Given 2 Years to Live

After another few months went by and the bleeding continued, I decided to find another gastroenterologist to make sure I didn’t have a serious problem. After giving me a physical examination and confirming that I did, in fact, have internal hemorrhoids, which were probably the source of the bleeding, because I had a history of colorectal polyps, he suggested I have another colonoscopy.

When I woke up from the anesthesia, the doctor told me that he found a tumor and, based on his experience, it was malignant and most likely early-stage colorectal cancer. The news was devastating. I had heard about breast cancer, but I had never heard of colorectal cancer and knew nothing about the disease. Still, I held onto the fact that if this was cancer, it was probably early stage, and I would be cured.

However, after the surgery, I learned the cancer was actually stage III. My oncologist recommended additional surgery to remove part of my rectum, followed by eight cycles of capecitabine plus oxaliplatin, which put me in remission for 9 months. I was hoping for a cure, but an imaging scan showed the cancer had already spread to my lungs and to a peritoneal lymph node. I now had stage IV colorectal cancer. My oncologist said it was very unlikely I would be cured and I probably had 2 years to live. I was just 33 years old.

Living With Chronic Cancer

I sought the opinion of another oncologist, who said he would biopsy the tumor and send the tissue for sequencing to determine the best treatment for me. The goal, he said, was to reach clinical remission. They were the first encouraging words I had heard in months, and I hung onto the hope that if the cancer couldn’t be cured, it would at least become manageable.

Because the tumor did not have any targetable mutations, my oncologist recommended a combination of leucovorin calcium, fluorouracil, and irinotecan (FOLFIRI) and cetuximab. An imaging scan 3 months after starting treatment showed no evidence of cancer. Three years later, I remain on maintenance FOLFIRI and cetuximab, and periodic scans continue to show no evidence of disease.

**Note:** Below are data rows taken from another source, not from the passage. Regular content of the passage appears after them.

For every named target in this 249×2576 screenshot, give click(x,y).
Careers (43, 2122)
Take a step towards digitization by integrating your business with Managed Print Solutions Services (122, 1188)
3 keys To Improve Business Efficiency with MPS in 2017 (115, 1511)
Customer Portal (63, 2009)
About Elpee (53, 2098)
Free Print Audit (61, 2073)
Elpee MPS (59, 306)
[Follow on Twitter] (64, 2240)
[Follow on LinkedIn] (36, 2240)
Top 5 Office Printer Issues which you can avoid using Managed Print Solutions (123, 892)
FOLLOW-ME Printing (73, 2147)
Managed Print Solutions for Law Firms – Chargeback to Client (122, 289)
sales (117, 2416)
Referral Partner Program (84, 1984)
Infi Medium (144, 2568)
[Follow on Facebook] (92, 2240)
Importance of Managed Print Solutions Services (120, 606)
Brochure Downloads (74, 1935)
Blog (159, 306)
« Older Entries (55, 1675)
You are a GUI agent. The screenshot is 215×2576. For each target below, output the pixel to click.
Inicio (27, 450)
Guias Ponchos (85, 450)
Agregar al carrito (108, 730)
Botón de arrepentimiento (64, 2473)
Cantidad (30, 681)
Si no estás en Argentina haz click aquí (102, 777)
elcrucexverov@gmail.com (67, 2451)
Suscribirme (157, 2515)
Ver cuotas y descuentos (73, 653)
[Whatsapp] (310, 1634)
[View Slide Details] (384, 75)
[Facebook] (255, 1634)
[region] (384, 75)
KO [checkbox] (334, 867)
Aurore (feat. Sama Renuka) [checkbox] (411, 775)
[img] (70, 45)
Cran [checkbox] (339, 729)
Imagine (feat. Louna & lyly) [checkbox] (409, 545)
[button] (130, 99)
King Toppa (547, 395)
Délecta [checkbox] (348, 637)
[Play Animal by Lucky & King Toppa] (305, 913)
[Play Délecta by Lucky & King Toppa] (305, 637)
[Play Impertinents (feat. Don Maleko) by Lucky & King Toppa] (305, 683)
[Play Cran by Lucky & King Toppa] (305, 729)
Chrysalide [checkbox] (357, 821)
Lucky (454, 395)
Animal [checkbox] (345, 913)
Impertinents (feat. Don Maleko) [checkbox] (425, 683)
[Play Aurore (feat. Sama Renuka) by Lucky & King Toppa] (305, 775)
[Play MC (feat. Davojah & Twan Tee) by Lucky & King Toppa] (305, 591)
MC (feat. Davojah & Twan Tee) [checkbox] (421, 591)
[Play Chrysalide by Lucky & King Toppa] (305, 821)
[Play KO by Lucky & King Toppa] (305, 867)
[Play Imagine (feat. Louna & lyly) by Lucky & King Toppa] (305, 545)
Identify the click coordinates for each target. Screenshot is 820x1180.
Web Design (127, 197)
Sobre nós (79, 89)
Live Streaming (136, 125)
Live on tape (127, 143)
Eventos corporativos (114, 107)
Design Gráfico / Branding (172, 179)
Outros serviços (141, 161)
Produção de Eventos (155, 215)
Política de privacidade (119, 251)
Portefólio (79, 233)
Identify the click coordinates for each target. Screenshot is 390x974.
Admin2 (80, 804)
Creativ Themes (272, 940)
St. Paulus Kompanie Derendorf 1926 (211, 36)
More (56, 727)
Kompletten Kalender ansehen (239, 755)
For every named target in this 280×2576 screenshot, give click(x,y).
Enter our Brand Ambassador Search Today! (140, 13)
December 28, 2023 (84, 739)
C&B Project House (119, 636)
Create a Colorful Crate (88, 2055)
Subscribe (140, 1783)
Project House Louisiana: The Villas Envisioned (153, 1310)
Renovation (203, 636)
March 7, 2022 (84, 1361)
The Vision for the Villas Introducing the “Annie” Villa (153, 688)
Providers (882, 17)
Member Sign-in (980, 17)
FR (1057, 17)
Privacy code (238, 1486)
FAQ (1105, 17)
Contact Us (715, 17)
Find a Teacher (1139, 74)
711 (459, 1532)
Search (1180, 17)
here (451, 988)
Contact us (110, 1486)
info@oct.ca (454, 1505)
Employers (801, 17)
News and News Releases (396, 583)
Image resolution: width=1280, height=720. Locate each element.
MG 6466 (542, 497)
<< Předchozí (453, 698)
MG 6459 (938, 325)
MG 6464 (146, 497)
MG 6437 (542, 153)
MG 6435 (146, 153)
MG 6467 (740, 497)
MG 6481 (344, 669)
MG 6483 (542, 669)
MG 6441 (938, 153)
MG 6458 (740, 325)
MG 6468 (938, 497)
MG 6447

When I first learned I had metastatic colorectal cancer I wasn’t sure how to move forward in my life. How do you make plans for the future when you don’t know how long that future might last? To better understand my own experience with young-onset colorectal cancer and to help other young adults diagnosed with the disease, I became involved with Fight Colorectal Cancer (https://fightcolorectalcancer.org) and served as an ambassador from 2019 to 2020.

The experience was life-changing. In addition to helping me cope with metastatic disease, working with the colorectal cancer community gave me a chance to raise awareness about this disease, especially in young adults. I’m a well-informed person, yet until my diagnosis, I had never heard of colorectal cancer. Young people have to be made aware of this cancer and recognize the symptoms when they appear. They also have to learn to be proactive in their care, so they don’t have delays in diagnosis and treatment and can have a better shot at being cured.

I was lulled into a false sense of complacency by physicians telling me I was too young for cancer. I don’t want anyone else to have to learn the hard way that cancer does not discriminate by age, gender, race, or socioeconomic background. I don’t know why I got cancer. I do not have any genetic link to the disease or any known risk factors. Cancer just happened.

Looking Toward the Future

I am not naive. I’ve learned enough about colorectal cancer to know what a challenging disease it is, especially in a young person. But I refuse to be consumed by thoughts of cancer and to let it derail my future plans. Despite all that I’ve endured, I still think I can live a full and long life. That is my goal. 

Mr. Davis-Olegário lives in Hyattsville, Maryland.

Editor’s Note: Columns in the Patient’s Corner are based solely on information The ASCO Post received from patients and should be considered anecdotal.